Task objective:
Please go through the entries below and copy out every line that contains the string "Describe".

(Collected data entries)
=== Begin Enclosure ===
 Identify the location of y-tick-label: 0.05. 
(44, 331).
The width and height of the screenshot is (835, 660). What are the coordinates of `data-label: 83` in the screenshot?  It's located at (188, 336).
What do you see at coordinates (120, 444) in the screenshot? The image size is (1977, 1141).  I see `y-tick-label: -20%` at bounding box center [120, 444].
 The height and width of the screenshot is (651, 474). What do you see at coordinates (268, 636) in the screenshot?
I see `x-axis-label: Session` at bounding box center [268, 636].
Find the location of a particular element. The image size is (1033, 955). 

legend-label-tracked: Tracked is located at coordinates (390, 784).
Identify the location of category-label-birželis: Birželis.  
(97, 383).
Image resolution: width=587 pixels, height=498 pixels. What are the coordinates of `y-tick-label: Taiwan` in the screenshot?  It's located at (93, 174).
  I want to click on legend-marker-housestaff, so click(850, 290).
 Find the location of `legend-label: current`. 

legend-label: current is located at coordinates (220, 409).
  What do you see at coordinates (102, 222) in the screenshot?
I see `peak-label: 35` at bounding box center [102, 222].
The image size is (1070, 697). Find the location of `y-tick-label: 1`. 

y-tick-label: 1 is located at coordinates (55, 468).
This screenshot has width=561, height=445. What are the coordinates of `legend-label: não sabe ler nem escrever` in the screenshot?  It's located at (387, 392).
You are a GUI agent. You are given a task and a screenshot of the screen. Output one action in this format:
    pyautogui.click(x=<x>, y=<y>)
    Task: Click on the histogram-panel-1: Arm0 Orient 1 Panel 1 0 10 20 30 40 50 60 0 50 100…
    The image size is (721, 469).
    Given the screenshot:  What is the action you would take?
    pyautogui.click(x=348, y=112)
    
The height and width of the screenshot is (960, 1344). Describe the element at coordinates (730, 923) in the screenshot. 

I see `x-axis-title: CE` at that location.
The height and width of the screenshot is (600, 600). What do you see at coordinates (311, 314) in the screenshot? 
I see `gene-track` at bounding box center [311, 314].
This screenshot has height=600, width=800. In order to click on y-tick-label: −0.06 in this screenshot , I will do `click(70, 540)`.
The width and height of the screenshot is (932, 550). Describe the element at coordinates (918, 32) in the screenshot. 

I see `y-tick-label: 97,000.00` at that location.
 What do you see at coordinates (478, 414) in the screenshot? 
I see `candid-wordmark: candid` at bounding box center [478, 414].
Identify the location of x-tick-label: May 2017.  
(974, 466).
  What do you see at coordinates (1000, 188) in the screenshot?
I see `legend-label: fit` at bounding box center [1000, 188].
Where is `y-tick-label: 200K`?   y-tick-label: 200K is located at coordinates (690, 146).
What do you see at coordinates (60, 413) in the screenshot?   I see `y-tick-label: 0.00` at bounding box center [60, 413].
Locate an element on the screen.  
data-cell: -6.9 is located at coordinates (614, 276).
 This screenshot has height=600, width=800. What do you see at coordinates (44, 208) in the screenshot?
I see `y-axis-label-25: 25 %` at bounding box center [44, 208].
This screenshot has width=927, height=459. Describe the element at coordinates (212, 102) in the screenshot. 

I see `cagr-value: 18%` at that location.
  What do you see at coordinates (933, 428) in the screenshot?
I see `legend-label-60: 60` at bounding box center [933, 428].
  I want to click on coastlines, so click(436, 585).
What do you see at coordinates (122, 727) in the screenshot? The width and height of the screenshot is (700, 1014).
=== End Enclosure ===
Exercise solution:
The height and width of the screenshot is (960, 1344). Describe the element at coordinates (730, 923) in the screenshot. 
The width and height of the screenshot is (932, 550). Describe the element at coordinates (918, 32) in the screenshot. 
This screenshot has width=927, height=459. Describe the element at coordinates (212, 102) in the screenshot. 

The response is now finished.